On Wed, 27 Jul 2016 20:22:33 +0200, Mark Brown wrote:
On Wed, Jul 27, 2016 at 08:11:49PM +0200, Takashi Iwai wrote:
I'm wondering whether it's a better option to block the unbind behavior, either in driver base (allowing to return an error) or in the sound side (waiting in remove() until the sane point).
That's certainly going to be a lot easier and part of the reason it's never been looked at much is that (unlike USB) there's very little reason why an ASoC sound card would ever be hotplugged - even in development these days the normal development flow involves rebooting.
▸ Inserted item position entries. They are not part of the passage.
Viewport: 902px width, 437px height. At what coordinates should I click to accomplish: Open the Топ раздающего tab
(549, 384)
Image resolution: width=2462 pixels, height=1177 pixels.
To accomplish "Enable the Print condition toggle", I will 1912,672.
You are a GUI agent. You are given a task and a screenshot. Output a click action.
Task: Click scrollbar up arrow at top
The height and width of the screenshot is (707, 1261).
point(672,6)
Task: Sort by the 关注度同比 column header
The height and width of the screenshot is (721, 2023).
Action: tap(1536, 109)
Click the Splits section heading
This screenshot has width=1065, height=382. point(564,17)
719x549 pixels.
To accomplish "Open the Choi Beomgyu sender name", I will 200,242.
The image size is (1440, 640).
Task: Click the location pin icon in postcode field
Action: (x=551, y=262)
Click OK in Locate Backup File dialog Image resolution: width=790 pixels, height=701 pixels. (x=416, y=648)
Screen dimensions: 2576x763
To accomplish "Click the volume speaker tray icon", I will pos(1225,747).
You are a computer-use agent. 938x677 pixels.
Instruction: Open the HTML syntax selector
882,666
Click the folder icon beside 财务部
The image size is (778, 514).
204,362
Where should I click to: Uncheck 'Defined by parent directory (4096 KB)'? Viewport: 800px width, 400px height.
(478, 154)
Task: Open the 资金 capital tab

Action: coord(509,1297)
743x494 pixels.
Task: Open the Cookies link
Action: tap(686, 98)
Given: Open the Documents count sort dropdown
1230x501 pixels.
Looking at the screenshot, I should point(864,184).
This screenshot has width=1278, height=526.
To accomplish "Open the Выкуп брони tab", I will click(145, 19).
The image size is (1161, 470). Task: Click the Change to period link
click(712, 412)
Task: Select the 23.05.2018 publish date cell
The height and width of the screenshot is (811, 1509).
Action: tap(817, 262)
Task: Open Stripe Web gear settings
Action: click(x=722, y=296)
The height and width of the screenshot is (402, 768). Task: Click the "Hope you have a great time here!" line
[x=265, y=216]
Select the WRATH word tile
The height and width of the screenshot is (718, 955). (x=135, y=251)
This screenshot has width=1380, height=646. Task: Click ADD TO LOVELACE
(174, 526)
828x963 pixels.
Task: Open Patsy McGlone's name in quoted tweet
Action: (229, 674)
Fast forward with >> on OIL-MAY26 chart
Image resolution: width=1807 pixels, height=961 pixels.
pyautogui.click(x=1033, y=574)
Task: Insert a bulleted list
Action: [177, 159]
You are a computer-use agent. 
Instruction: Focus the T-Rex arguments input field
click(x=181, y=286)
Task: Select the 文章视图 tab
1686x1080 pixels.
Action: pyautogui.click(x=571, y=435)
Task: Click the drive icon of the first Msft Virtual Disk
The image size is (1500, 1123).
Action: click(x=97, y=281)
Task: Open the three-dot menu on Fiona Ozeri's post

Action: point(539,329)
Actually there is already the suppress_bind_attr flag in struct device_driver. For a simple platform driver like snd-soc-rcar, it's easy like:
diff --git a/sound/soc/sh/rcar/core.c b/sound/soc/sh/rcar/core.c index 3351a701c60e..d019824927de 100644 --- a/sound/soc/sh/rcar/core.c +++ b/sound/soc/sh/rcar/core.c @@ -1251,6 +1251,7 @@ static struct platform_driver rsnd_driver = { .driver = { .name = "rcar_sound", .of_match_table = rsnd_of_match, + .suppress_bind_attrs = true, }, .probe = rsnd_probe, .remove = rsnd_remove,
Then there will be no sysfs bind/unbind for this driver. (Note: totally untested: let me know if it really works.)
The same technique is likely available for i2c and spi codec drivers. But it's another open question whether we should suppress the sysfs bind/unbind of these devices at all. My gut feeling is that sysfs bind/unbind are mostly useless for drivers like ASoC codecs. At least, it would be much safer to disable for now.